#### Extracted data ####

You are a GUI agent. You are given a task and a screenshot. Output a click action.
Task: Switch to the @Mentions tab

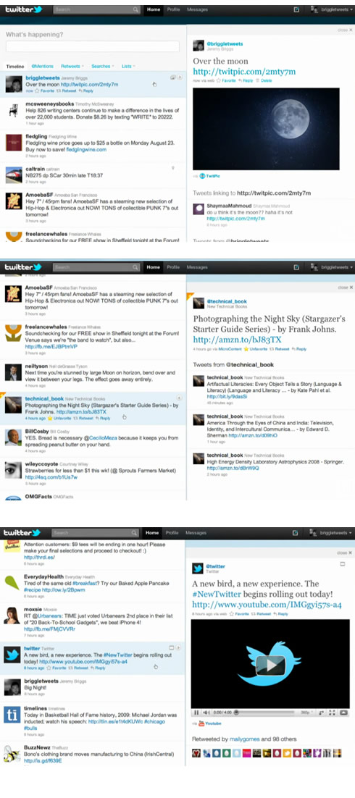click(x=42, y=66)
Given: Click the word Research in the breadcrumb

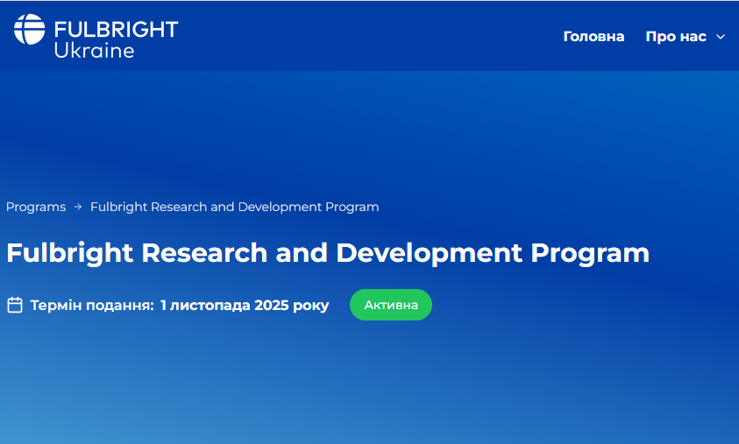Looking at the screenshot, I should point(179,208).
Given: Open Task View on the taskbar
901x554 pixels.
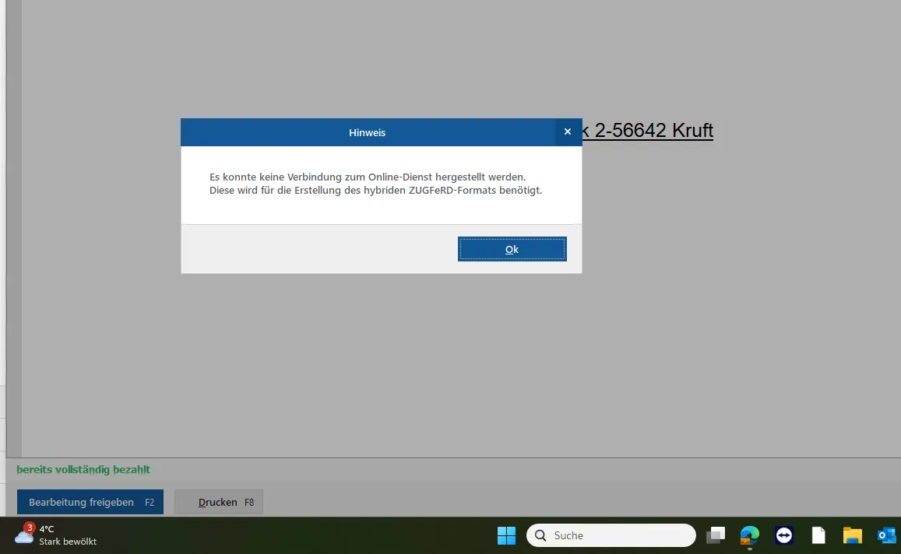Looking at the screenshot, I should click(x=716, y=535).
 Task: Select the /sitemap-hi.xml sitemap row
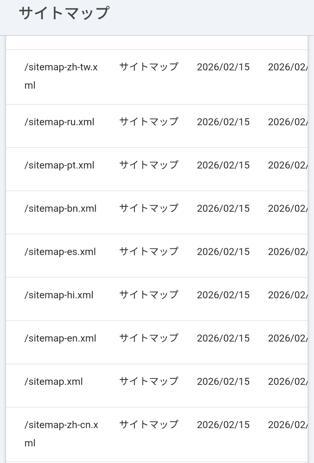tap(59, 295)
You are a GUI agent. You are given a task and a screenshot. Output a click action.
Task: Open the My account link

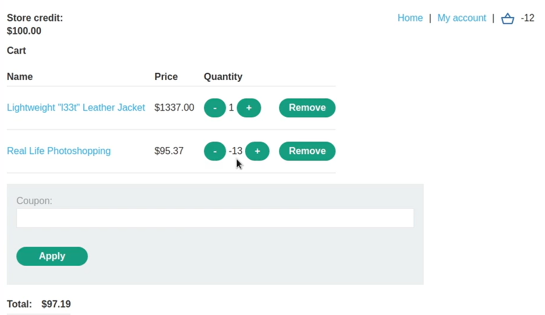tap(462, 18)
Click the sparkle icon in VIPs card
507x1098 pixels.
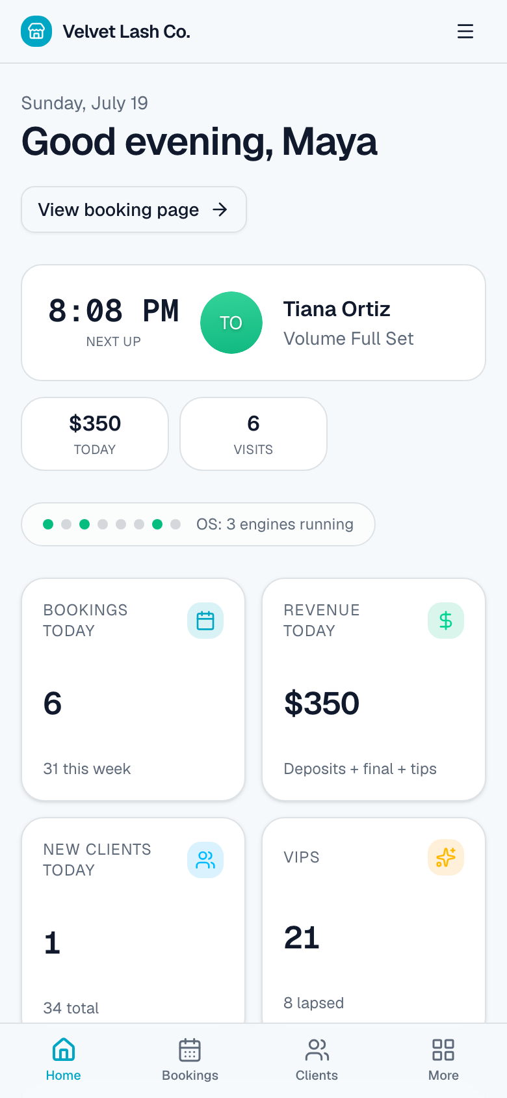tap(446, 857)
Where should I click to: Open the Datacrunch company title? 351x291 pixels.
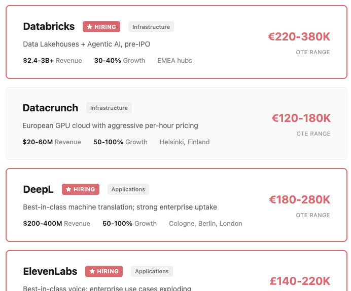(50, 108)
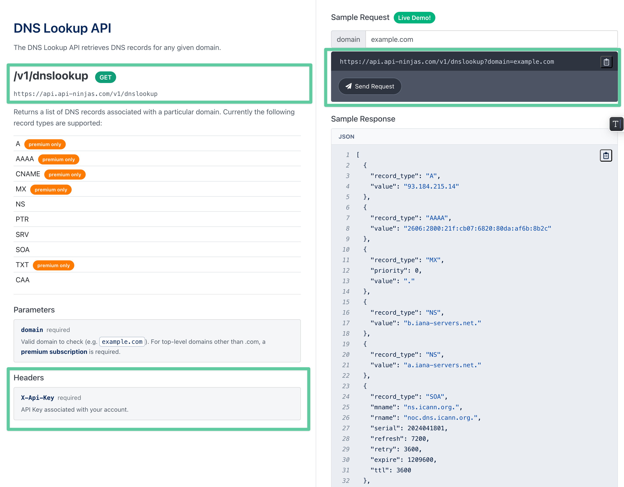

####

● What you need to do:
Swap every "Open" in the records above for "Launch" and give the lines again with nothing else changed. Leave the pictures out.

● Exercise output:
You are a GUI agent. You are given a task and a screenshot. Output a click action.
Task: Switch to the @Mentions tab

click(x=42, y=66)
Given: Click the word Research in the breadcrumb

Looking at the screenshot, I should point(179,208).
Given: Launch Task View on the taskbar
901x554 pixels.
Looking at the screenshot, I should click(x=716, y=535).
 Task: Select the /sitemap-hi.xml sitemap row
tap(59, 295)
You are a GUI agent. You are given a task and a screenshot. Output a click action.
Task: Launch the My account link

tap(462, 18)
Click the sparkle icon in VIPs card
507x1098 pixels.
tap(446, 857)
Where should I click to: Launch the Datacrunch company title? 351x291 pixels.
(50, 108)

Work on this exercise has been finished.